53 minutos en la plaza

Cada dos o tres días veo una mujer llorando en Bogotá. Hacen parte del paisaje depredador de la calle. Las he visto disimuladas, o entregadas a un llanto mocoso, lastimero y de maquillaje corrido. Voy a sentarme en el centro de esta desnivelada plaza, cerca a los pies del caraqueño y no dudaré en averiguar el motivo de sus lagrimas a la primera llorona que aparezca.

 

La pareja. Son dos hombres. El menor luce una gran cantidad de pelo afectado negativamente por la oxigenta. Come una paleta azul tomándola por el palo como lo haría un inglés con su taza de té. El otro lo mira enamorado mientras recibe en su rostro una lluvia de saliva mezclada con anilina azul. No le importa. Así es el amor.

El señor. Tiene cerca de 50 años, su chaqueta y sus zapatos son de un amarillo imprudente para su edad. Habla solo, o más bien les habla a los visitantes lejanos que intentan llevarse un recuerdo de la plaza en sus celulares. “Así le sale a contraluz”. “hágase más lejos”, “si se agacha se ve el techo del palacio”. Aconseja susurrando sin moverse de mi lado.

El niño. Se podría decir que el niño tiene mi nariz, del mismo tamaño y con la misma forma de gancho al revés. Pelo exageradamente lacio, gafas enmarcadas en caucho color azul paleta y una voz estrepitosa y aguda como el ruido de un cuchillo cuando se rastrilla contra el plato. Su fealdad no es genética, no. Es una de esas feúras a las que se le agregan accesorios. Un experto caminar chueco y unos ojos enfocados en direcciones distintas.

La chica. Por su ropa puedo decir que trabaja en una oficina, un juzgado o una casa de apuestas. En una librería no, porque dice “me di de cuenta”. Ojalá llore. Habla por el manos libres y gesticula como si tuviera un publico en frente. No ha pagado el arriendo, su hermano le debe 80 mil, no va a votar el domingo y la manga de su chaqueta luce un remiendo con hilo de otro color.

El hombre del rubio falso termina la paleta, besa a su novio haciendo un ruido pegajoso. El mayor lleva su chaqueta al revés, usa crolls morados y necesita urgentemente un pedicure, o al menos una ducha. Hablan de montar un negocio. Se amalgaman en un abrazo profundo en el que el tatuaje de escorpión de la mano del uno parece picar el cuello del otro.

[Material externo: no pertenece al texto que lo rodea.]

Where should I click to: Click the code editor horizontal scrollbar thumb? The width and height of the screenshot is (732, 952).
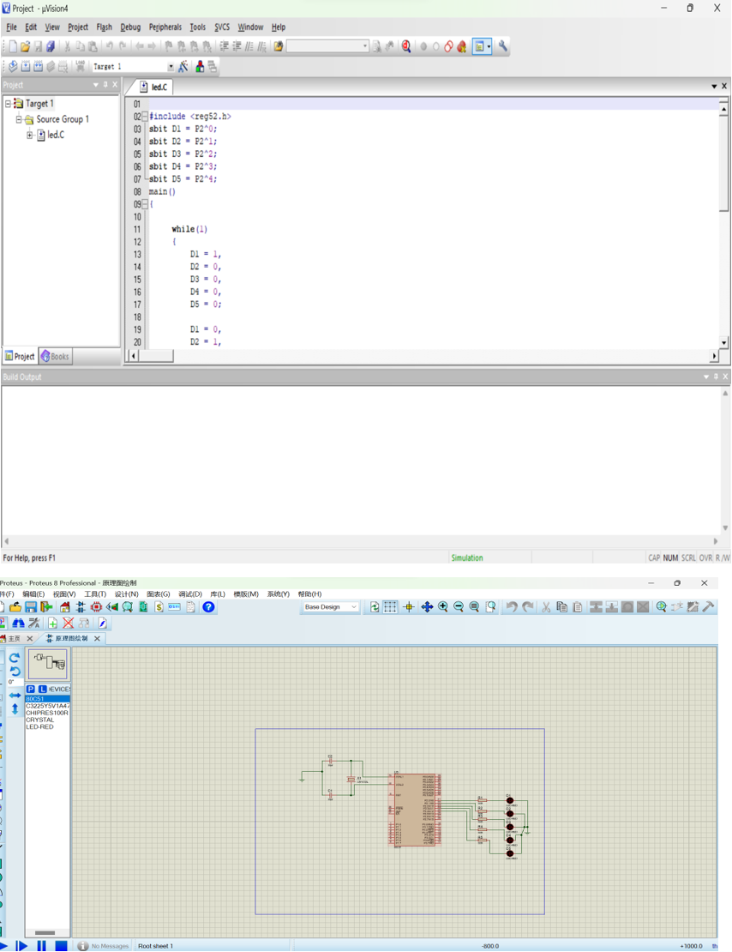pyautogui.click(x=156, y=356)
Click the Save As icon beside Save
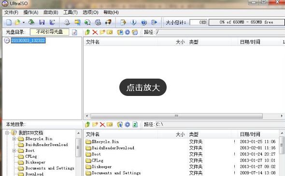The image size is (285, 176). point(52,22)
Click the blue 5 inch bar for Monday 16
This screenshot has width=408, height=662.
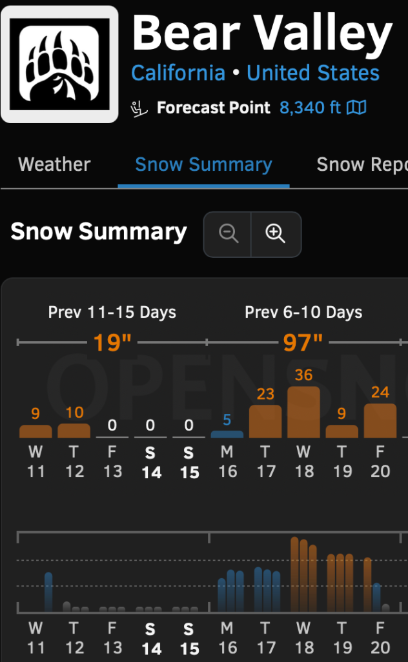coord(227,434)
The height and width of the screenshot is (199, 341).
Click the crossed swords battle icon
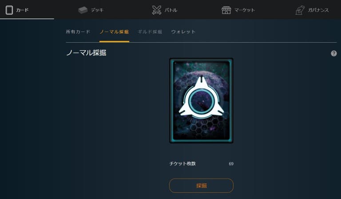(x=157, y=10)
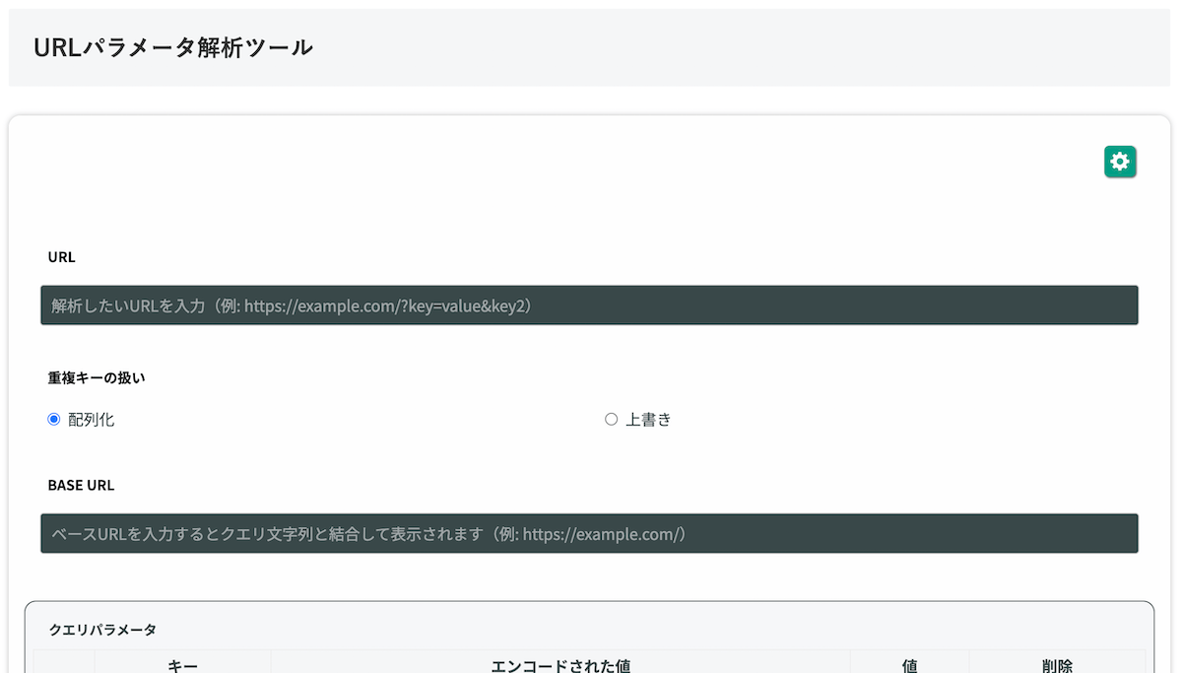
Task: Click the gear button in the top-right corner
Action: pyautogui.click(x=1119, y=161)
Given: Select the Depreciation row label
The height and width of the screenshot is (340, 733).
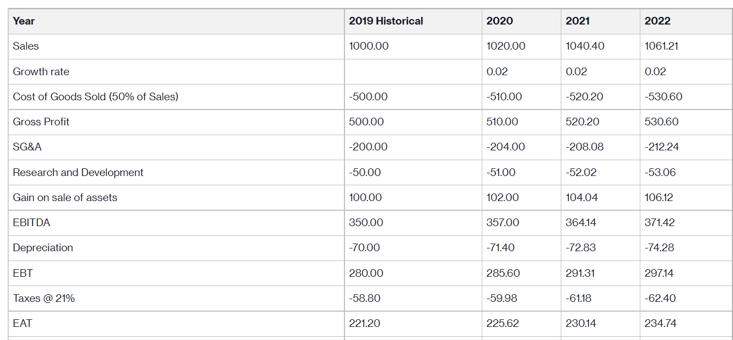Looking at the screenshot, I should (x=43, y=247).
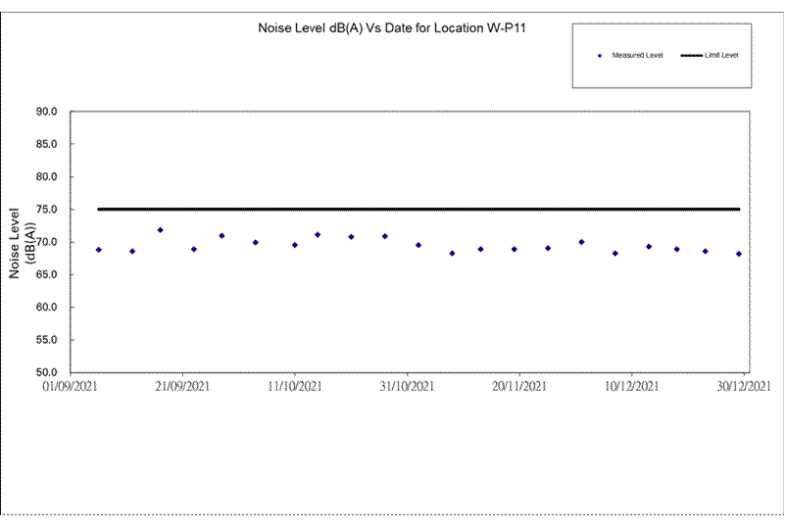The width and height of the screenshot is (787, 529).
Task: Select the 01/09/2021 date label
Action: coord(70,388)
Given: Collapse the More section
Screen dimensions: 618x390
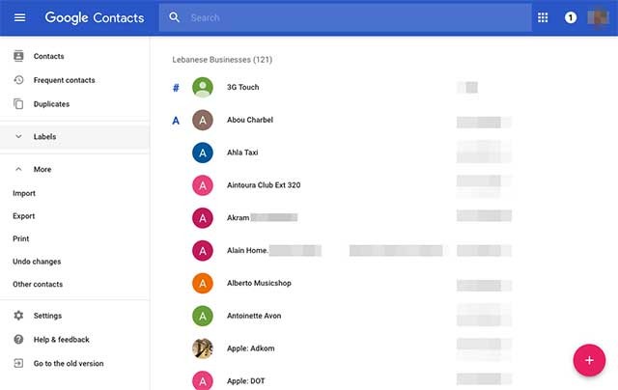Looking at the screenshot, I should click(18, 169).

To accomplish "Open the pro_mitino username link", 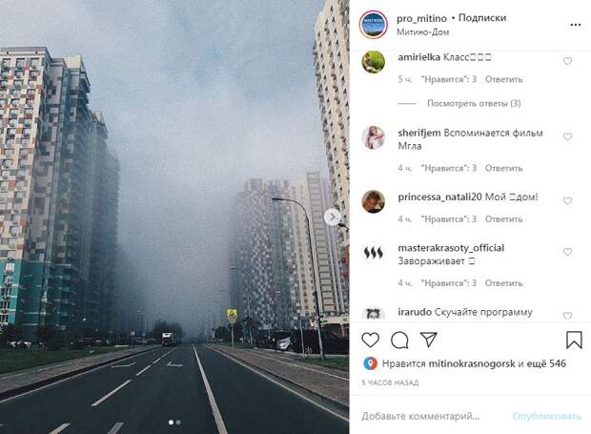I will tap(421, 18).
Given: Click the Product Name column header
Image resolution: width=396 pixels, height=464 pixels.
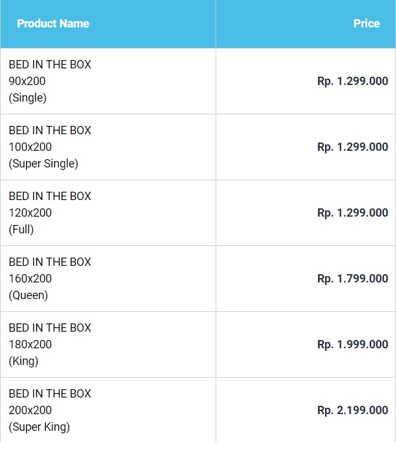Looking at the screenshot, I should coord(52,24).
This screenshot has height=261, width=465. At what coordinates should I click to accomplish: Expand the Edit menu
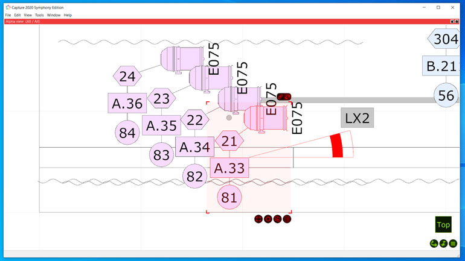click(18, 15)
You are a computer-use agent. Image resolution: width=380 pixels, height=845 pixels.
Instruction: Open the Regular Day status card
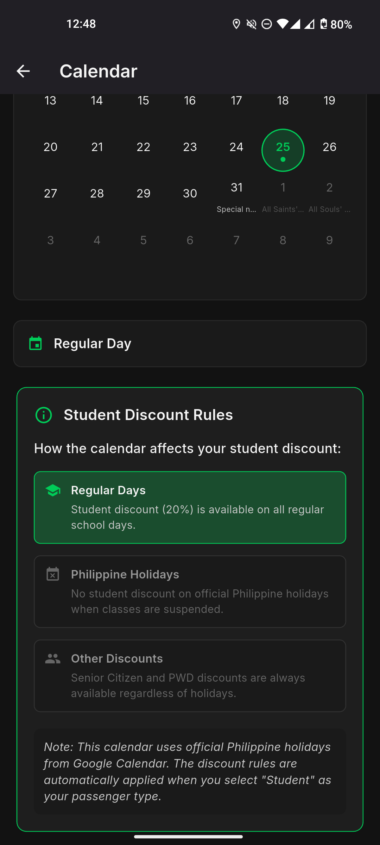[190, 344]
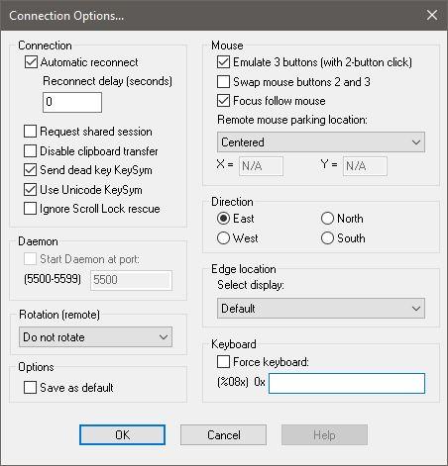448x466 pixels.
Task: Confirm settings with OK button
Action: 122,435
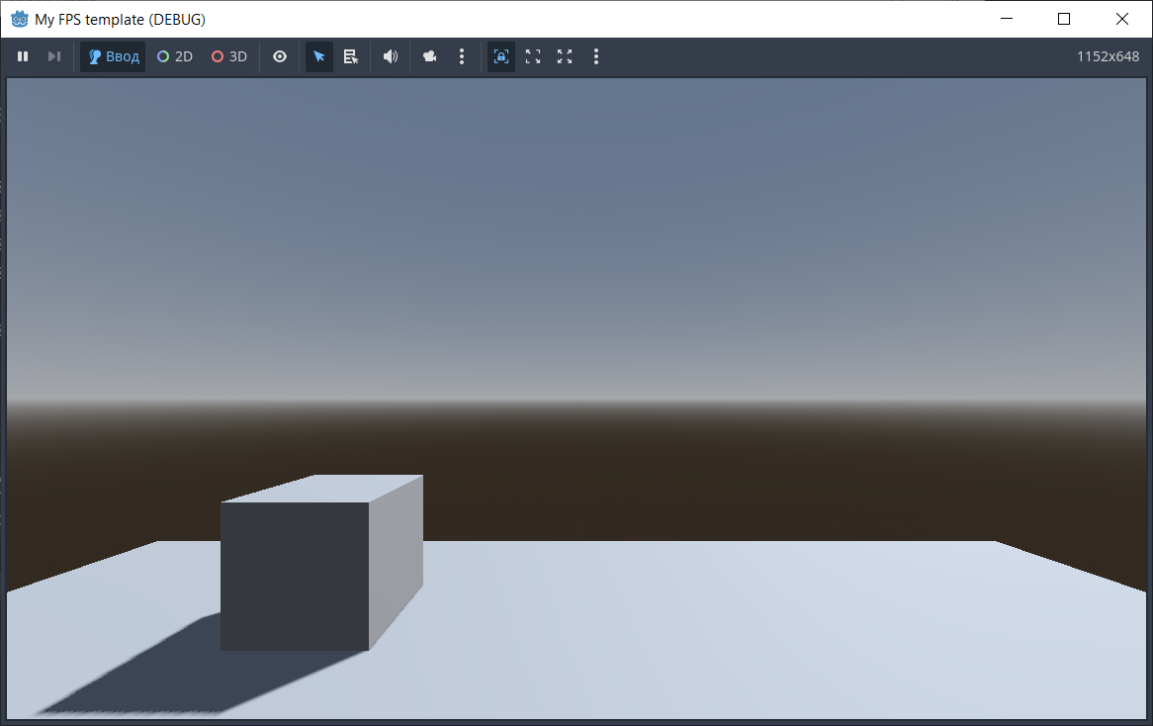Image resolution: width=1153 pixels, height=726 pixels.
Task: Pause the running game
Action: click(x=23, y=57)
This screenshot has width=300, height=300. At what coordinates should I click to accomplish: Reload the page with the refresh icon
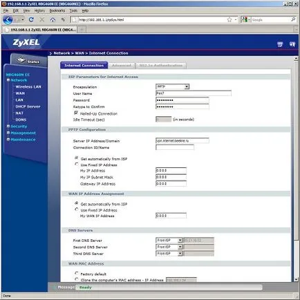31,20
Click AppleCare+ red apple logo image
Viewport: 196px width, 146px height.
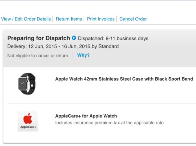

El señor dice que a esta hora la luz es buena las fotos, señala una pareja lejana. Cuenta que tuvo un estudio en Chapinero. Sabe de lo que habla. El trabajo está muy malo y nadie contrata un fotógrafo. Menos a un fotógrafo viejo como él. Ahora habla conmigo. Me dice que está juntando plata para comprar una cámara moderna y poder trabajar. Una rápida instantánea con dos mil pesos menos en mi bolsillo y un “Dios lo bendiga” de fondo.

La mamá de niño no es fea. Tal vez el papá si. Chilla que ya quiere irse a casa y yo lo apoyo. Tiene voz de consentido. Voz de quejetas. La misma voz del niño que llegaba al salón con una manzana para el profesor. El pequeño tropiezo de la naturaleza se aleja con su madre por la 11 arrastrando el pie derecho, y ella desesperanzada intenta acomodarle su pelo chuzudo.

La chica de azul no quiere llorar. Ahora habla con su hermano. Le cobra y por su gesto deduzco que no pagará el arriendo hoy. Le dice que hoy ya es 23 y le cuelga. Se quita el esmalte con los dientes. Descubre que la observo y sostiene una mirada defensiva. Sonrío. Llega su compañera de trabajo con el mismo uniforma azul oscuro. Agarra su morral y me sonríe. Me señala mientras habla con su amiga que me mira con desprecio. Me despido con la mano y me dice chao. Seguramente más tarde cuando le cobren el arriendo, su hermano no le conteste y descubra otro hueco en su uniforme llorará. Y no estaré ahí para preguntarle por qué.